Celebra-se abril. A Revolução dos Cravos abriu-nos a porta para a democracia e para o resto do mundo. Mantém-se o sonho de termos um país próspero e de verdadeira igualdade, mesmo sabendo que ainda há muito por fazer. Mas afinal de contas, celebrar a liberdade também é celebrar a cultura.

A cultura é ímpar no que toca a fazer-nos refletir, recordar-nos o que somos e lembrar-nos de onde viemos: cheguei a tocar nisso no meu primeiro editorial.  É sabido que não era isso que o regime da época apreciava. O Estado Novo tinha os seus motivos para não querer um povo culto e informado no Portugal cinzento onde o mar acabava e a terra esperava, como viu José Saramago pelas lentes de Ricardo Reis.

O “lápis azul” riscava obras inteiras, a apresentação de peças era impedida, a informação divulgada às pessoas estava condicionada. A censura silenciou nomes e vozes como os de Maria Teresa Horta, Zeca Afonso, José Régio e tantos outros. Fernando Tordo, com “Tourada”, vencedor do Festival da Canção de 1973, passou pelos pingos da chuva.

O 25 de abril mudou esse paradigma. Logo após a queda da ditadura, o Movimento das Forças Armadas (MFA) exigiu a divulgação de iniciativas culturais que garantissem o “futuro exercício efetivo da liberdade política dos cidadãos”. A liberdade de expressão também chegou às artes e muitos quiseram fazer parte da Revolução. Honravam-se figuras da resistência como Dias Coelho e Catarina Eufémia. Cantava-se contra o fascismo e para o povo na “explosão” de artistas que emergiram neste período.

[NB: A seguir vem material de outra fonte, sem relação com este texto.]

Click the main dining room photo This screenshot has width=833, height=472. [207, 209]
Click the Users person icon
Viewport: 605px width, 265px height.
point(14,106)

Os agentes culturais ganharam, não apenas pelo apelo do MFA, um novo papel social na democracia. As salas de teatro e de cinema enchiam para respirar os ares de um novo mundo que chegava a Portugal. Porém, com o passar do tempo, surgiram novas necessidades para colmatar. Ainda é preciso fazer mais para que a cultura chegue a toda a gente e não seja vista como algo inalcançável ou demasiado “erudita” para as pessoas comuns: sejam os “filhos dos homens que nunca foram meninos”, de quem nos falou Soeiro Pereira Gomes, dos idosos aos mais novos.

Em vez de replicar sempre os mesmos apelos, desafiemo-nos a pôr em prática aquilo que almejamos cumprir. Que o novo Governo invista mais nas artes e no seu papel para informar as pessoas e as dotar da capacidade de ver além das rotinas. Valorizar a cultura é, por isso, exaltar a liberdade e a democracia. E a liberdade e a democracia são indissociáveis da cultura.